Pada sesi pemaparan materi, Tatit Sastrini selaku Tim PM-AAS BRM Sumatera Barat mengupas secara rinci teknis pelaksanaan teknologi PM AAS mulai dari persiapan lahan hingga pelaksanaan panen, serta berbagai antisipasi yang perlu dilakukan dalam implementasi PM AAS. Tatit juga menegaskan pesan Menteri Pertanian bahwa keberhasilan implementasi PM-AAS sangat bergantung pada kesiapan lahan. Pemberian pupuk organik menjadi salah satu langkah penting yang perlu diperhatikan sebelum pelaksanaan tanam.
Kegiatan dilanjutkan dengan sesi diskusi dan tanya jawab yang berlangsung secara interaktif. Antusiasme peserta menunjukkan besarnya minat terhadap inovasi pertanian modern yg disampaikan.
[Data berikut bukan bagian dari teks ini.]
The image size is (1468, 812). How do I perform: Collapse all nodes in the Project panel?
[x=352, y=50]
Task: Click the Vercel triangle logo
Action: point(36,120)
Melalui kegiatan sosialisasi ini diharapkan seluruh pemangku kepentingan memiliki pemahaman yang sama mengenai konsep dan manfaat teknologi PM-AAS, sehingga implementasinya di Kota Bukittinggi dapat berjalan secara optimal. Sinergi antara Kementerian Pertanian, Pemerintah Daerah, penyuluh pertanian, dan Kelompok Tani diharapkan mampu mempercepat adopsi teknologi pertanian modern ini guna mendukung swasembada pangan berkelanjutan.